US Consumer Confidence Rises on Stronger Prospects for Jobs

By Jarrell Dillard, Bloomberg, 2/24/2026

MarketMinder’s View: “The Conference Board’s gauge increased to 91.2, from an upwardly revised 89 last month, data out Tuesday showed. The latest figure was above all but one estimate in a Bloomberg survey of economists. A measure of expectations for the next six months climbed by the most since July to 72, while a gauge of present conditions continued to fall.” Hooray? These gauges suggest American consumers are somewhat sunnier than a month or two ago, but they aren’t exactly lofty, as the included graphs demonstrate. But also, in tying the improvement to better jobs data, you see something more telling: To the extent the improvement here is about jobs, you have yet more evidence of why consumer confidence tells you little about future economic activity or the stock market’s direction. Stocks lead economic growth, which leads jobs data. If the last link in that chain is swaying confidence, what you have is a late, late lagging indicator—not useful in forecasting.

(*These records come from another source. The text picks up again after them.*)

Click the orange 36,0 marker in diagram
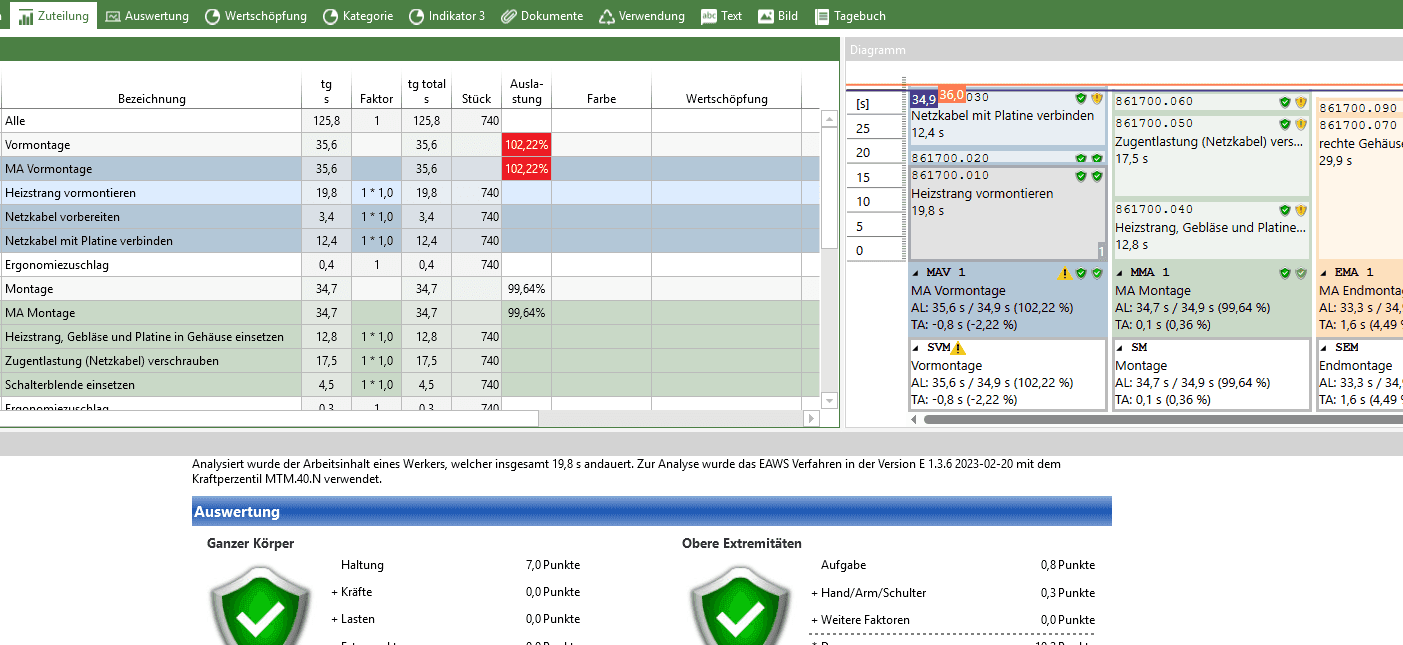 (951, 96)
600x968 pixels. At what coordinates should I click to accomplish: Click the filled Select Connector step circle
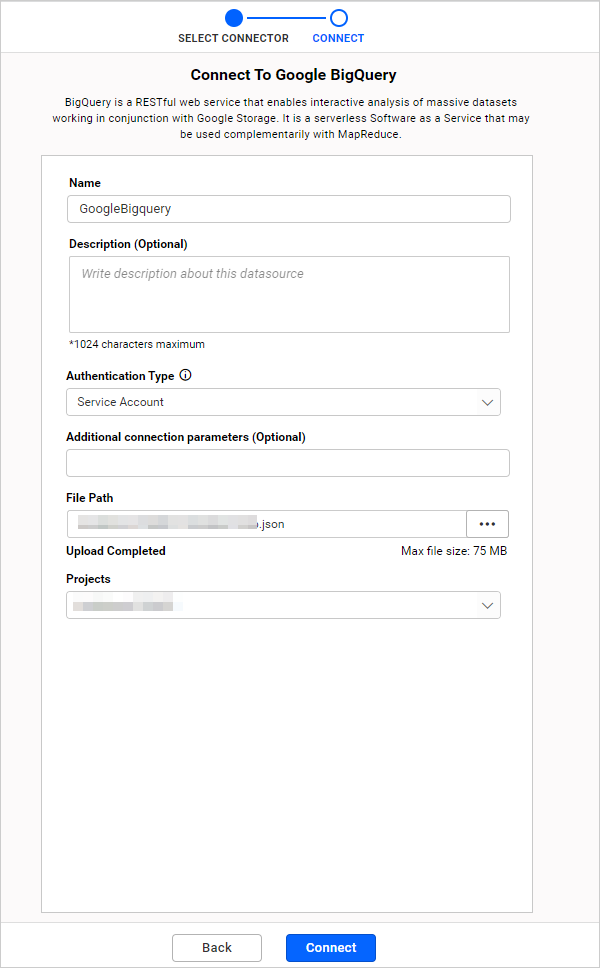233,17
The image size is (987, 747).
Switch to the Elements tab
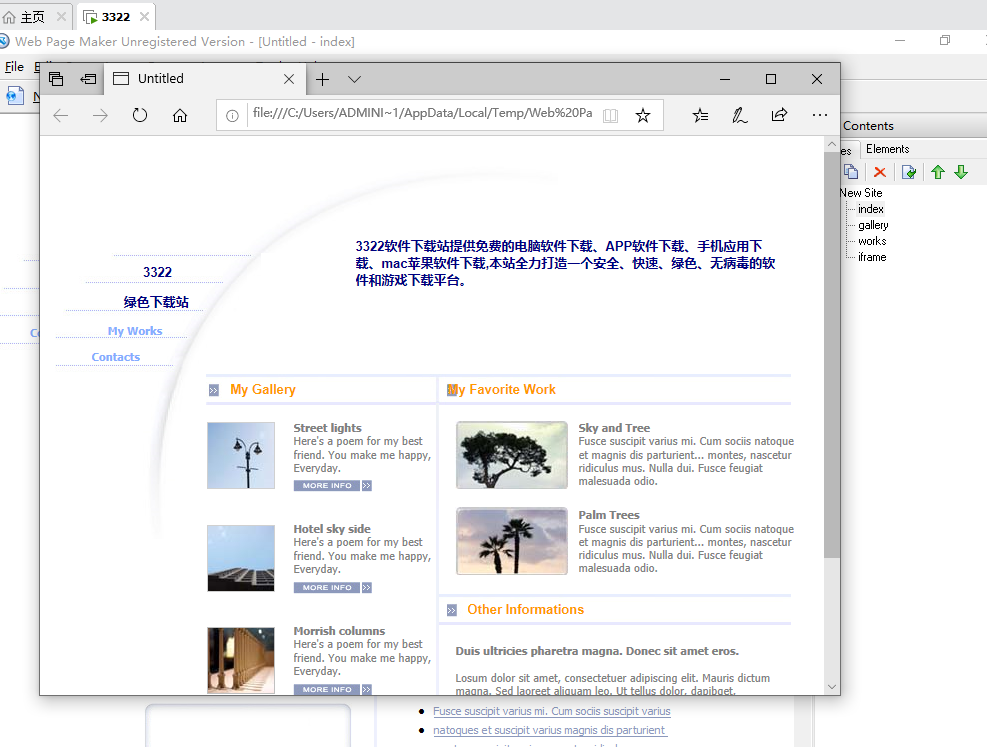pos(887,148)

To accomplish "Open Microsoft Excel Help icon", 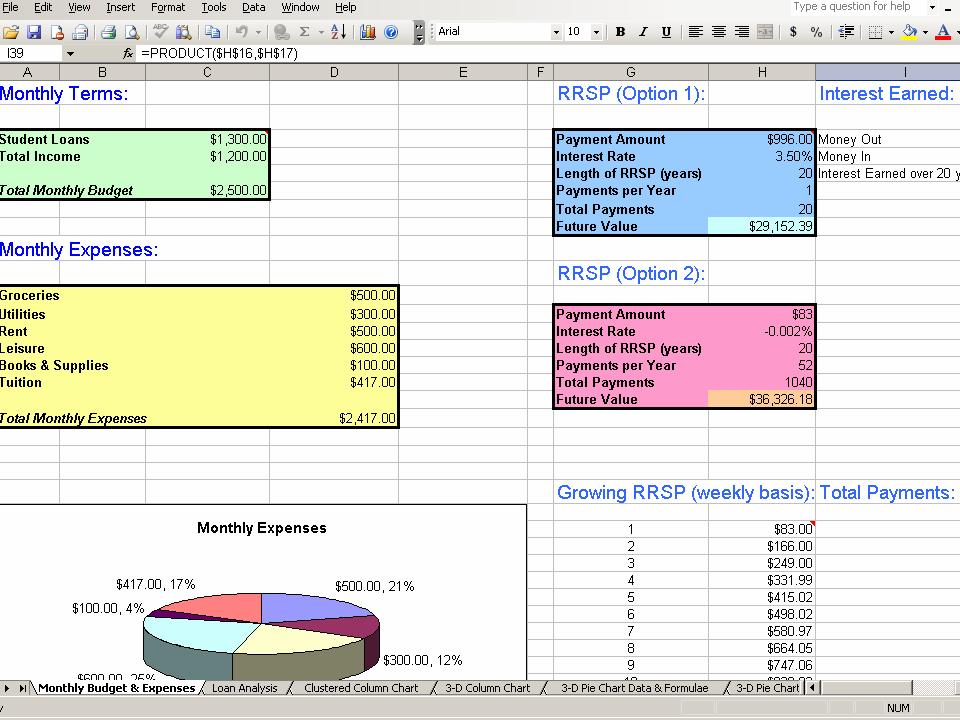I will coord(391,32).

The Citrini Fuss Exposes a Market Looking for an Excuse to Fall

By Robert Armstrong, Financial Times, 2/24/2026

MarketMinder’s View: This article conjures a misperception while debunking a viral, misperceived, research “report” on AI in a sensible manner. Let’s take the sensible part first. The article centers on a research firm’s long, dystopic writeup published over the weekend that went wild on Substack by claiming AI risked a world in which white-collar unemployment spirals out of control while AI agents create hollow output that drives little to no real economic growth, collapsing the economy via a series of negative feedback loops. But as one economics professor notes herein, “‘The first part of the argument I hope my economics students would flag is the bit about “ghost GDP”,’ he told me. What does it mean for output to “show up in the national accounts but never circulate through in the real economy”? If GDP is rising — all those robots out there making stuff, faster and faster — then something on the other side of the national account identity has to be rising, too. The possibilities are consumption, investment, government spending or net exports. In the Citrini scenario, consumption is falling, fast. So is government spending rising (on the basis of taxing or borrowing from who, exactly)? Or exports — to other countries undergoing the same crisis? None of that makes loads of sense, so that leaves investment. But investment, [economist Joseph] Steinberg points out, is only sustainable on the basis of future consumption; ‘it only makes sense to invest in AI if there is income to buy these things the AI is generating.’” All in all, this correctly casts the report as a far-fetched robot doom story, which is pretty much how we see it. Now, the misperception this article generates is the presumption this fear going viral—and some select stocks selling off, perhaps influenced by it—is “… further evidence that we are in an expensive market that is looking for an excuse to fall.” For one, it wasn’t the only news potentially hitting software stocks on Monday. But even to the extent it did, volatility can come and go for any reason, ghost story or no. Said differently, the fact fears like this are circulating—and people believe them!—is evidence we likely aren’t at a typical, euphoric top. It is bullish, not bearish, that fears exist, as they lower expectations, which makes positive surprise easier to attain. This is why bull markets are often said to climb a wall of worry.